→ Task instructions:
a. Repeat the part of the post about slow file removal from "Most of the" up to and including "is usually 20-70%.", replacing "hardlinked" with "hard-linked".
b. According to the post about slow file removal, why does the writer call the filesystem notable even though its capacity is modest?
c. Continue the post about slow file removal from the point where it stops.

→ Extract:
--- begin ---

I have a 1.2 TB (of which 750 GB is used) filesystem which holds
almost 200 millions of files.
1.2 TB doesn't make this filesystem that big, but 200 millions of files
is a decent number.
Most of the files are hardlinked multiple times, some of them are
hardlinked thousands of times.
Recently I began removing some of unneeded files (or hardlinks) and to
my surprise, it takes longer than I initially expected.
After cache is emptied (echo 3 > /proc/sys/vm/drop_caches) I can usually
remove about 50000-200000 files with moderate performance. I see up to
5000 kB read/write from/to the disk, wa reported by top is usually 20-70%.

--- end ---

→ Data entries:
--- begin ---

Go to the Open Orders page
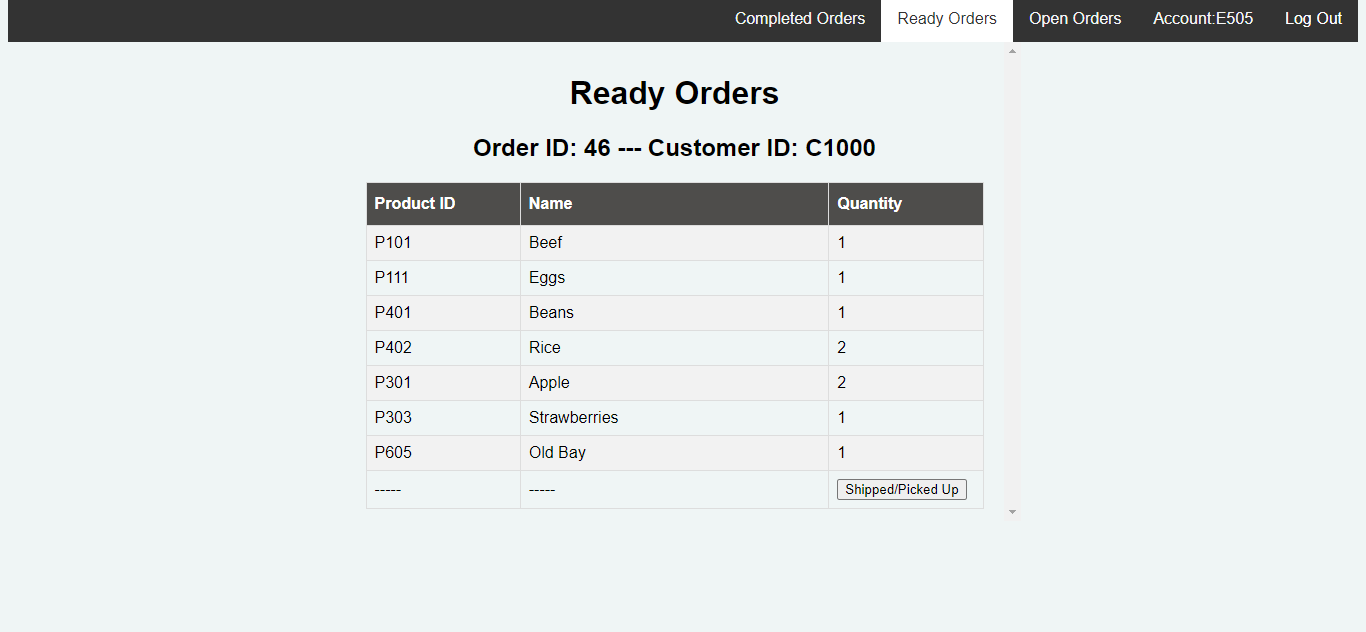1366x632 pixels. click(1075, 19)
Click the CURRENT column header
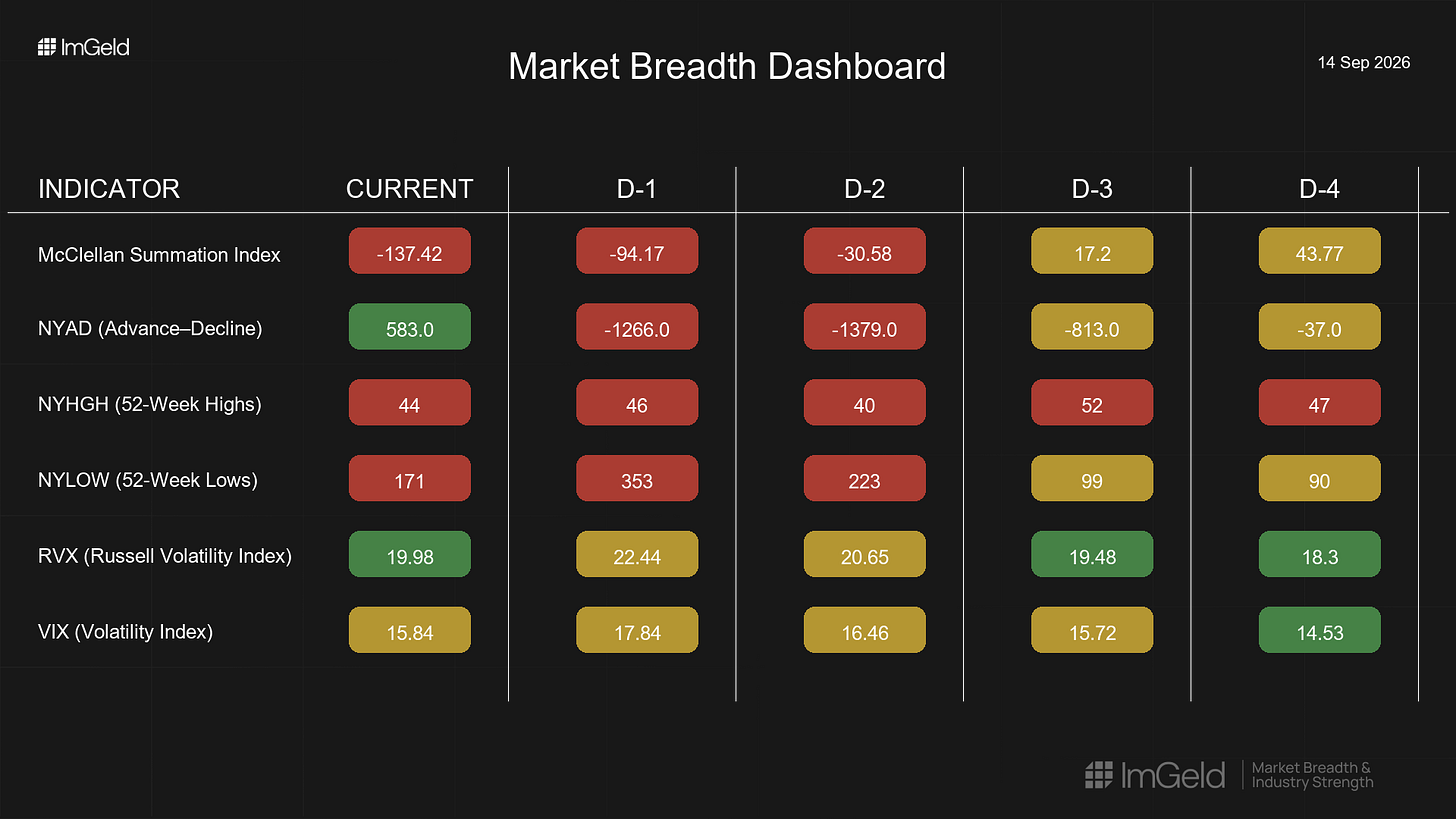Viewport: 1456px width, 819px height. pyautogui.click(x=409, y=189)
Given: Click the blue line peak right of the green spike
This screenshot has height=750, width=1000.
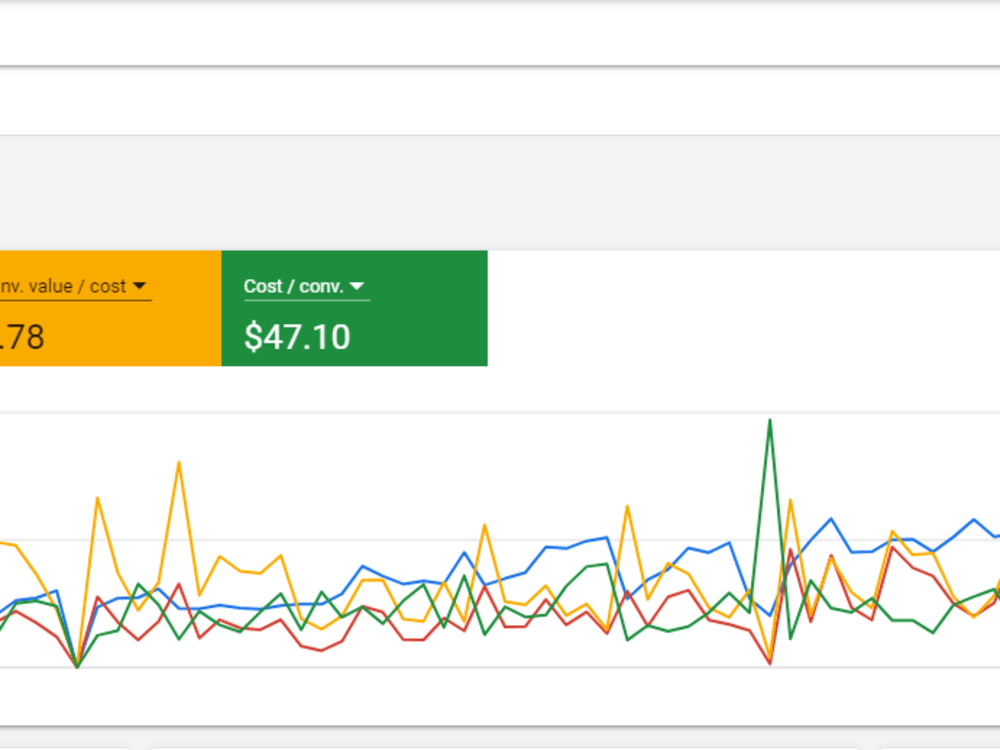Looking at the screenshot, I should [x=831, y=518].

--- end ---

→ Answers to each task:
a.
Most of the files are hard-linked multiple times, some of them are
hard-linked thousands of times.
Recently I began removing some of unneeded files (or hardlinks) and to
my surprise, it takes longer than I initially expected.
After cache is emptied (echo 3 > /proc/sys/vm/drop_caches) I can usually
remove about 50000-200000 files with moderate performance. I see up to
5000 kB read/write from/to the disk, wa reported by top is usually 20-70%.

b. At 1.2 TB the filesystem isn't that big, but it holds almost 200 million files, which the writer calls a decent number.

c.
After that, waiting for IO grows to 99%, and disk write speed is down to
50 kB/s - 200 kB/s (fifty - two hundred kilobytes/s).
Is it normal to expect the write speed go down to only few dozens of
kilobytes/s? Is it because of that many seeks? Can it be somehow
optimized? The machine has loads of free memory, perhaps it could be
uses better?
Also, writing big files is very slow - it takes more than 4 minutes to
write and sync a 655 MB file (so, a little bit more than 1 MB/s) -
fragmentation perhaps?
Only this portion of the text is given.